» TASK STATEMENT
Look below for the line that has "BLOGS E OUTRAS (1145, 104)". Set down the lines from there through the line that has "GERAL (999, 104)", exactly as written.
----
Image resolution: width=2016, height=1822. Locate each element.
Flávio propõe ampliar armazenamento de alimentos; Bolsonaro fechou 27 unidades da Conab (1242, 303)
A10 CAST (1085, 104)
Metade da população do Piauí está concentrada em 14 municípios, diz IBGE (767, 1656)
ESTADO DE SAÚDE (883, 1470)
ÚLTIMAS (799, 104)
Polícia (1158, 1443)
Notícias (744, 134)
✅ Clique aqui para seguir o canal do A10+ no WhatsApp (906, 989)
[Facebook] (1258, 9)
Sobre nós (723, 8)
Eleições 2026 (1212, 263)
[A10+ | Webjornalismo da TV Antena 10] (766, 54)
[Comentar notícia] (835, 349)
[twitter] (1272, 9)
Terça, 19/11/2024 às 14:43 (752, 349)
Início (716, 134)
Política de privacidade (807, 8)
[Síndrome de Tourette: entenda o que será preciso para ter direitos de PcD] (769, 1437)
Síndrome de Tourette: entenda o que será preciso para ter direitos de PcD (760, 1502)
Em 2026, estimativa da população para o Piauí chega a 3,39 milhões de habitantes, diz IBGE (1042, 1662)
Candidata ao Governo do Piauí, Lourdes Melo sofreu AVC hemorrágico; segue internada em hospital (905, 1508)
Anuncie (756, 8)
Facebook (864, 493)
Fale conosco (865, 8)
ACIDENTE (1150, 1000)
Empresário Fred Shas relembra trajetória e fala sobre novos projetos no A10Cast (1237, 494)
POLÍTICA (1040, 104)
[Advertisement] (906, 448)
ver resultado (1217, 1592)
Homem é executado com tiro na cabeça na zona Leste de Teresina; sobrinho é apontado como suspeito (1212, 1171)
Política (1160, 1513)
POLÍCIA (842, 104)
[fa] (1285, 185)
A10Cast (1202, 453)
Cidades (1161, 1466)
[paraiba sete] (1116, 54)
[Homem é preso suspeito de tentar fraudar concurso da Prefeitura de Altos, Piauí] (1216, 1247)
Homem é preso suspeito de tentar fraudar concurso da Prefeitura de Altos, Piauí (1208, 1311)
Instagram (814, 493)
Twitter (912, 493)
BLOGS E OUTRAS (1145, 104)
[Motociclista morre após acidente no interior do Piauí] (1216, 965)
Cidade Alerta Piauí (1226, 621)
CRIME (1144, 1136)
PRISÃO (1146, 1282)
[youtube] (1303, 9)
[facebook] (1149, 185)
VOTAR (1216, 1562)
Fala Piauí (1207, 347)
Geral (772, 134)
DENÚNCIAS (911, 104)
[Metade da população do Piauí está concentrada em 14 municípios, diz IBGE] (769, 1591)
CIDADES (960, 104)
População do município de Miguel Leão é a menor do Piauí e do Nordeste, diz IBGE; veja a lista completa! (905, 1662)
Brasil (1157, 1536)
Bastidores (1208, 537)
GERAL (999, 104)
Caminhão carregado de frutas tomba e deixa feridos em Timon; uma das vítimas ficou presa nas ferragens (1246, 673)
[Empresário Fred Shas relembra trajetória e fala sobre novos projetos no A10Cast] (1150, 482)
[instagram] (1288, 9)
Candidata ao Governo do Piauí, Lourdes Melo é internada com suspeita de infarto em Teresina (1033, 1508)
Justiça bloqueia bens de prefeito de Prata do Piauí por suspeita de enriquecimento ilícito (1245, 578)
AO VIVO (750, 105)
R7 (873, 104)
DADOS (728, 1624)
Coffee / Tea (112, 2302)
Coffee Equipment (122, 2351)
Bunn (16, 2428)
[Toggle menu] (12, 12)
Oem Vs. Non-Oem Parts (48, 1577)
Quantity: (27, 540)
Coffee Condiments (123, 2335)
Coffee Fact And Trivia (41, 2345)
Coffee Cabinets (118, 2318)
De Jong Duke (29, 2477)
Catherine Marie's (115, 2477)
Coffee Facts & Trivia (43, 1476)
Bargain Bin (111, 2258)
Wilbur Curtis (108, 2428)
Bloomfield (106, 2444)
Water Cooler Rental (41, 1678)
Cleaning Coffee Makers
----
» RESULT OF THE EXERCISE
BLOGS E OUTRAS (1145, 104)
[Motociclista morre após acidente no interior do Piauí] (1216, 965)
Cidade Alerta Piauí (1226, 621)
CRIME (1144, 1136)
PRISÃO (1146, 1282)
[youtube] (1303, 9)
[facebook] (1149, 185)
VOTAR (1216, 1562)
Fala Piauí (1207, 347)
Geral (772, 134)
DENÚNCIAS (911, 104)
[Metade da população do Piauí está concentrada em 14 municípios, diz IBGE] (769, 1591)
CIDADES (960, 104)
População do município de Miguel Leão é a menor do Piauí e do Nordeste, diz IBGE; veja a lista completa! (905, 1662)
Brasil (1157, 1536)
Bastidores (1208, 537)
GERAL (999, 104)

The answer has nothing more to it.